Por lo pronto hemos podido concluir varias cosas: 1) en la base hay algo imple –el átomo de los griegos- que parece corresponder a un pequeñísimo paquete de energía materializada. 2) lo simple se combina de múltiples formas para constituir lo complejo. 3) existen estructuras inertes complejas, pero son superadas por otro nivel de organización: la vida. 4) Tenemos tres variedades de lo complejo: lo muy grande (el universo entero), lo muy pequeño (el átomo verdadero –la cuerda-) y lo muy muy complejo, es decir la organización de los sistemas nerviosos que generan un estado de conciencia.

No sabemos bien dónde ubicar el estado de conciencia. Todos los demás niveles están relacionados: lo muy pequeño genera lo muy grande y complejo, como la vida, pero el estado de conciencia no sabemos cómo se genera, de modo que podría ser resultado de sistemas vivos avanzados, o como algunos autores proponen: es una propiedad básica del universo que no puede ser reductible, como el átomo, la carga eléctrica y otras que no se pueden explicar en términos de componentes más simples. Tenemos un estado de conciencia, pero no sabemos de dónde sale. Hemos disecado minuciosamente los cerebros y no encontramos su asiento.

Algunos autores propusieron que el cerebro es como una computadora y el estado de conciencia habría de ser resultado de su funcionamiento, pero no hemos encontrado de cuál parte. Otros autores, como Penrose y Hameroff, el primero matemático y físico y el segundo anestesiólogo, creen que no, que un sistema intracelular de las neuronas, los microtúbulos pueden albergar un electrón y este, a nivel cuántico explicar de alguna manera el estado de conciencia. Tenemos aproximadamente cien mil millones de neuronas en nuestro cerebro, lo cual ya arroja potencialmente una cantidad astronómica de variaciones posibles, pero ahora calculemos que una sola neurona aloja una malla prolija de microtúbulos y que la conjunción de todos los electrones atrapados allí se organizan de tal modo que dan lugar a una propiedad emergente: el estado de conciencia.

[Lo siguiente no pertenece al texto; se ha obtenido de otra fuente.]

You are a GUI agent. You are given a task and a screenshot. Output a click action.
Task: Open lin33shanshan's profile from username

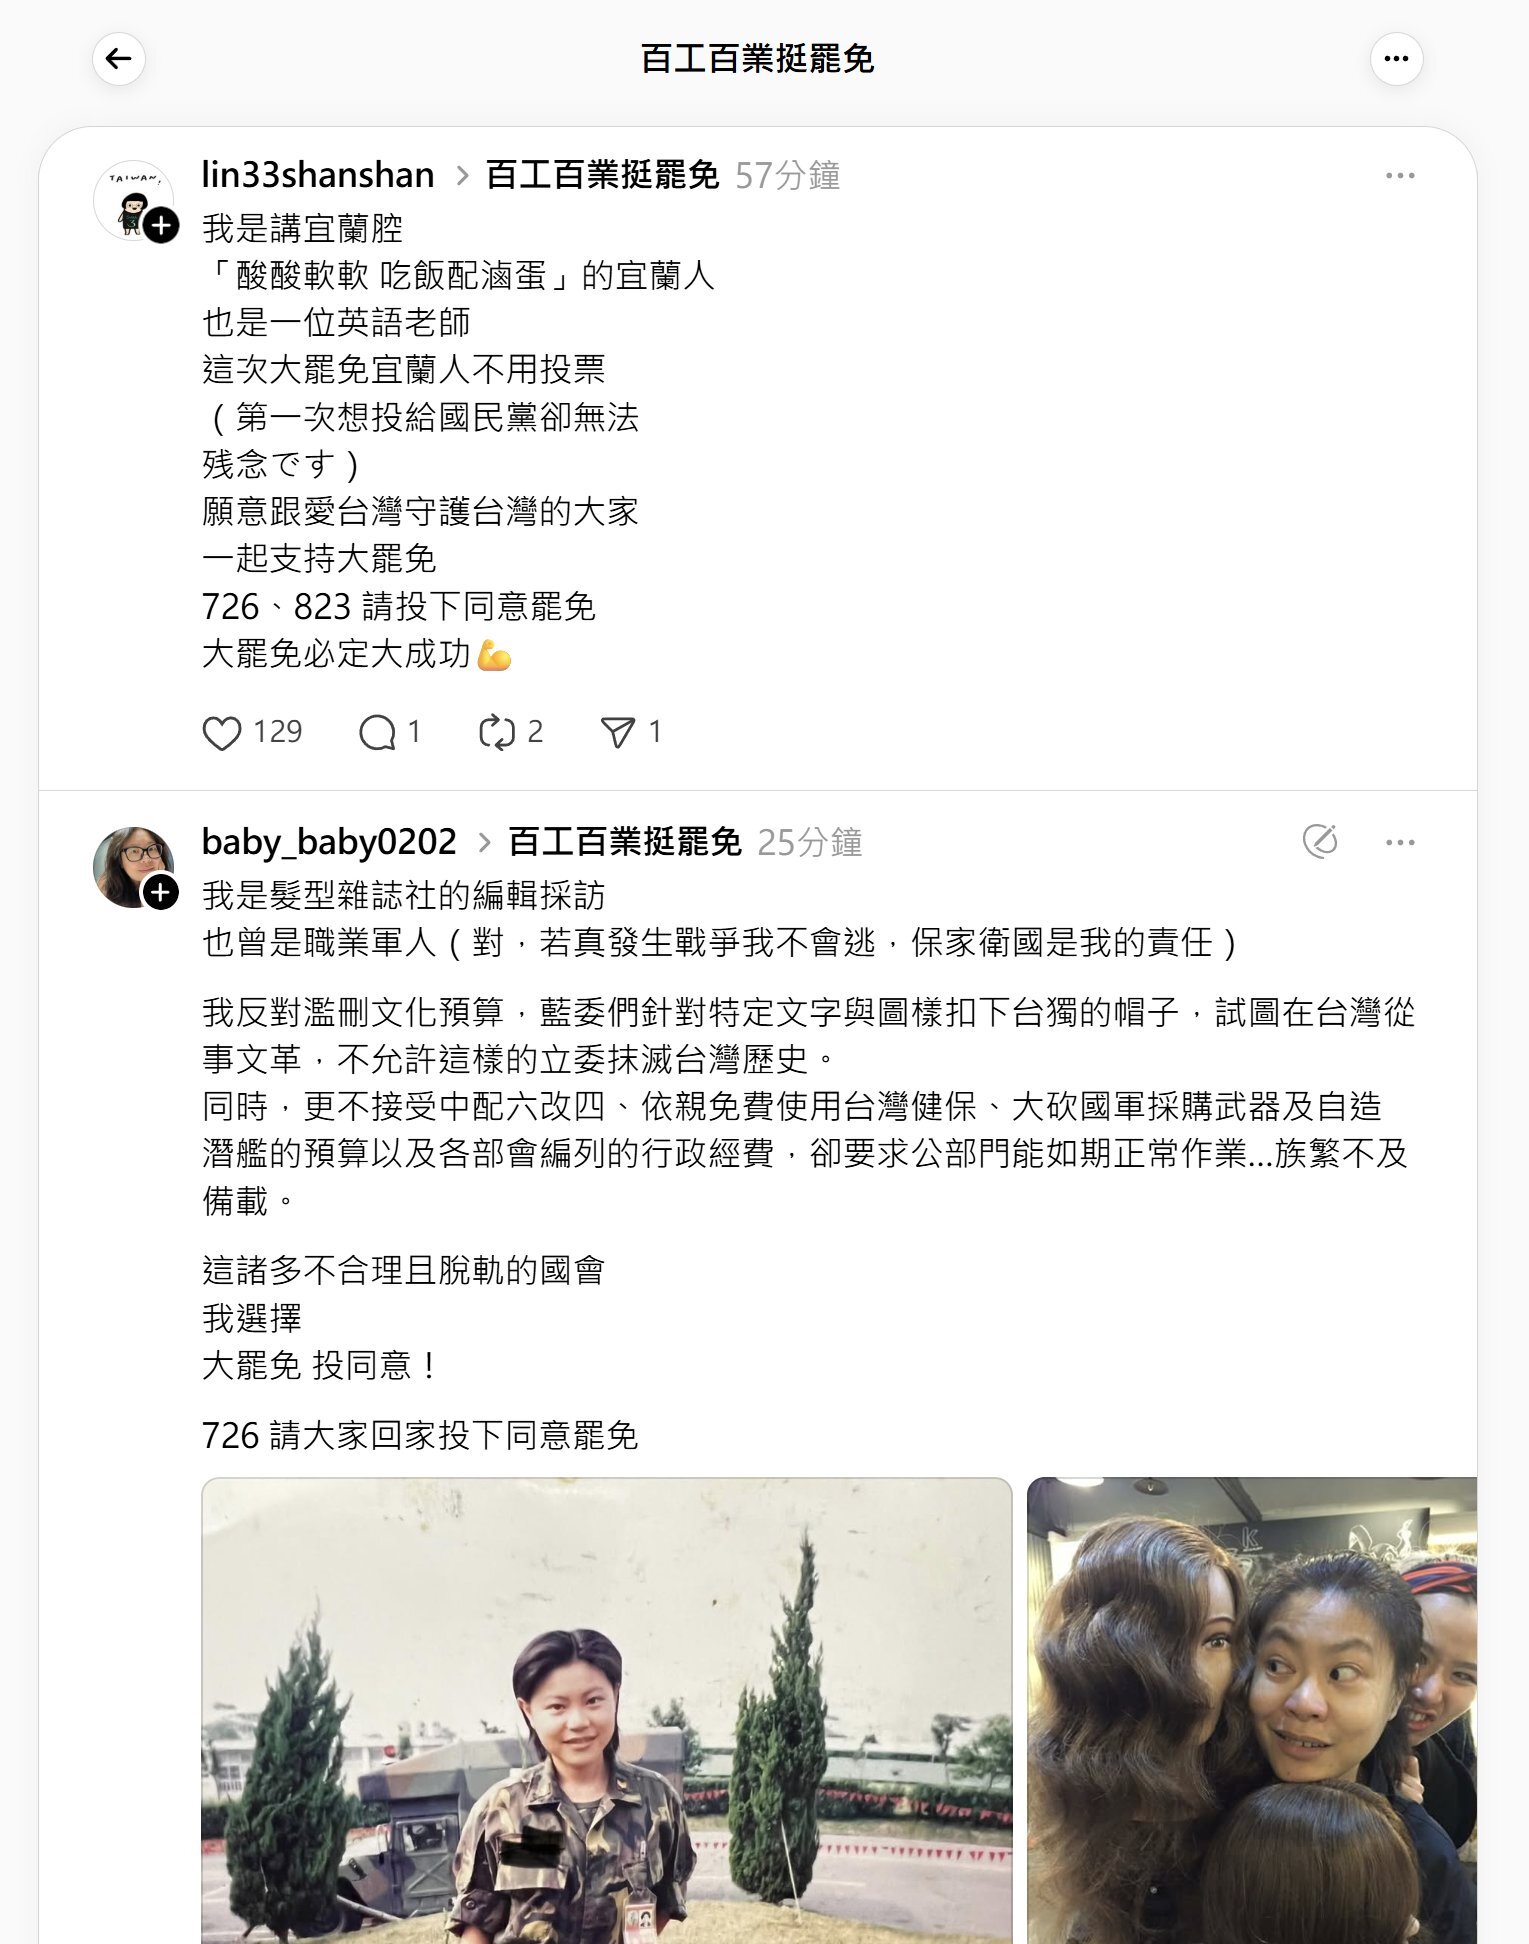318,175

Una propiedad emergente surge cuando se organiza un todo complejo, pero no se encuentra en ninguna de sus partes, de modo que el todo es más que la suma de esos componentes. Algo parecido sucede con las células que son esencialmente transparentes, pero juntas generan colores y opacidades. Es difícil entender lo más complejo que parece haber en el universo: cerebros capaces de ¿albergar? ¿generar? ¿recibir? ¿manifestar? estados de conciencia. Mario Bunge, físico y filósofo, hace unos cálculos rápidos: si en un cerebro humano tenemos unos cien mil millones de neuronas -tantas como estrellas tiene una galaxia promedio- y cada una tiene alrededor de 50,000 prolongaciones que pueden hacer contacto con otras tantas de neuronas formando redes, y si a cada neurona le adscribimos solo dos posibles estados, digamos “on” y “off”, el número potencial de combinaciones posibles –estados mentales- sería mayor que el número de átomos en el universo. Esto sí es complejidad. Y todavía más si agregamos las mallas intraneuronales de microtúbulos.

Y andamos por la vida caminando como si nada, llevando dentro de la cabeza la estructura más compleja de todo el universo conocido, sin descartar que pueda haber aún mejores órganos y sistemas que el nuestro. Y muchos lo usamos muy poco, o lo dedicamos al mal. La máxima complejidad conocida está dentro de nuestras cabezas, aprovechémosla.